Anyway, I had some bars of 304 on hand because its available. Yesterday I needed to make some parts requireing turning, tapping, drilling, and threading. I was a little bit afraid of it because of other peoples comments about it. My solution or key... Use the horsepower of the machine and cut very aggressively. I drilled a modestly deep hole in one bar on the lathe and then POWER tapped it. Not a large thread. Just 3/8-16. I only had a hand tap so I was a bit nervous, but by over drilling the hole, and backing out about every 4 threads it went right in and came right out. I did use LOTS of tap magic cutting oil. I didn't even use a cheater bar on the chuck key. Just two handed it. I had the lathe on low gear turning about 70IPM for power tapping, but the drilling was with a LOT of pressure at 300 RPM. Lots of oil for both.

I cross drilled the bar for a handle the same way. Well. not on the lathe. On my drill press. Mid range RPM and aggressive heavy pressure on the handle. Two hands on the handle after I locked the drill vise down so I could reverse quickly without rubbing.

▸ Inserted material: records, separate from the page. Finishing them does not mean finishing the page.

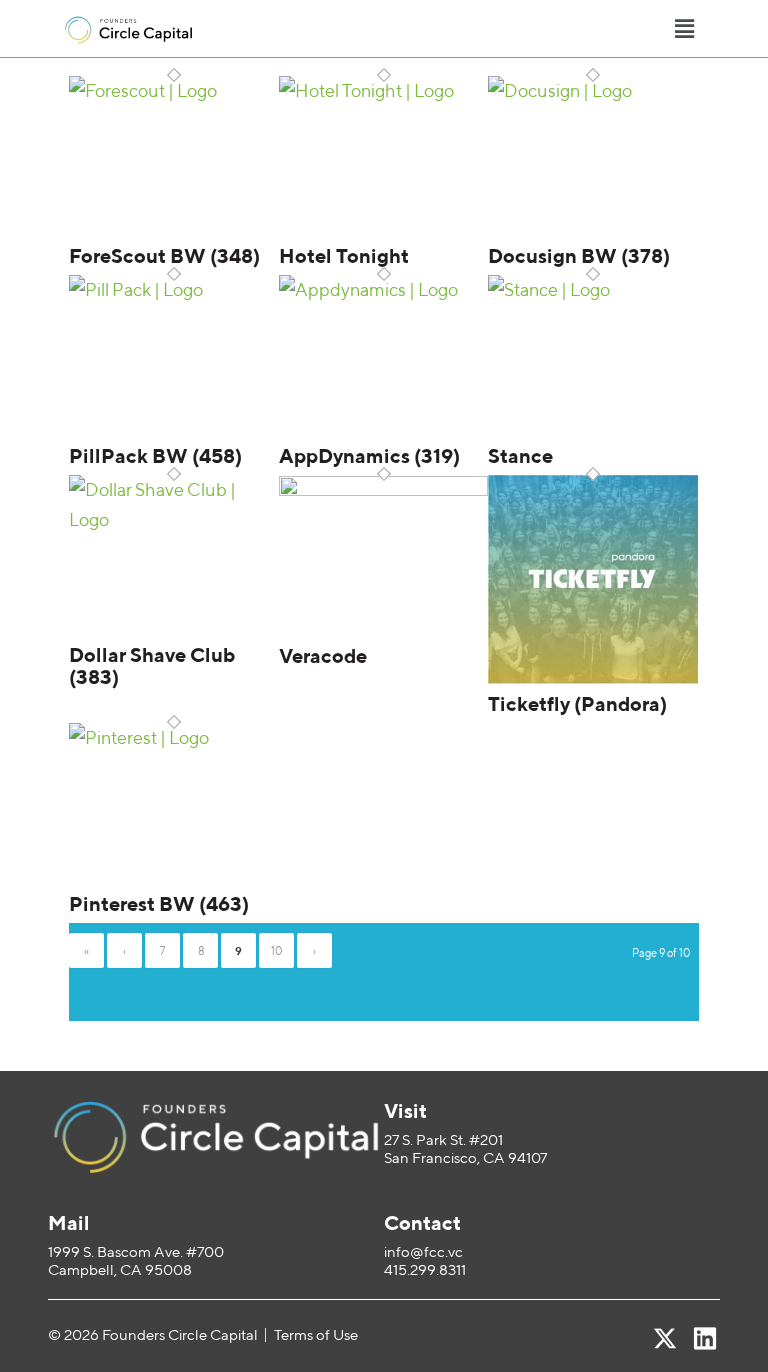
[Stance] (593, 289)
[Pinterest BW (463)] (174, 737)
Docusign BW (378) (579, 255)
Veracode (323, 655)
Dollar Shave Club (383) (152, 665)
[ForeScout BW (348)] (174, 90)
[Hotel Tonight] (384, 90)
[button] (684, 28)
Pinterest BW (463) (159, 903)
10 (276, 950)
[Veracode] (384, 489)
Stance (520, 455)
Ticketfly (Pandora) (577, 703)
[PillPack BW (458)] (174, 289)
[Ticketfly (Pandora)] (593, 677)
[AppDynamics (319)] (384, 289)
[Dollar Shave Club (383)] (174, 519)
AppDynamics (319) (369, 455)
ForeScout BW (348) (164, 255)
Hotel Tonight (344, 255)
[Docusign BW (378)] (593, 90)
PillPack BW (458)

Then I turned a stud to go with it. One end was 7/16-14 and the the other was 3/8-16. I thought about single pointing it, but then I said screw this. Its seems to really like hard heavy cutting. I power turned it with a die holder. Both ends.

In conclusion. Hard heavy cutting seems to work better on work hardening stainless. I can see why so many folks with small, light weight, not so rigid machines might sometimes have issues with stainless. They just can't do heavy aggressive machining. I know I struggled with it years ago on my old HF 7x10. This 3HP 14x40 made short work of it.

Maybe I'm nuts, and maybe I just got lucky, but on those hoity toity machining sites I have read a comment or two were they said they just went hog wild on stainless and did ok. I never really believed them before.

(P.S. The cross handle was a piece of 1144 stress proof with some lock nuts on the end. As usual it was a dream to thread.)

P.P.S. I did cheat a bit on diameters going go a little over on inside threads and a little under on outside threads before threading. Just a few thousandths. I'm sure that helped.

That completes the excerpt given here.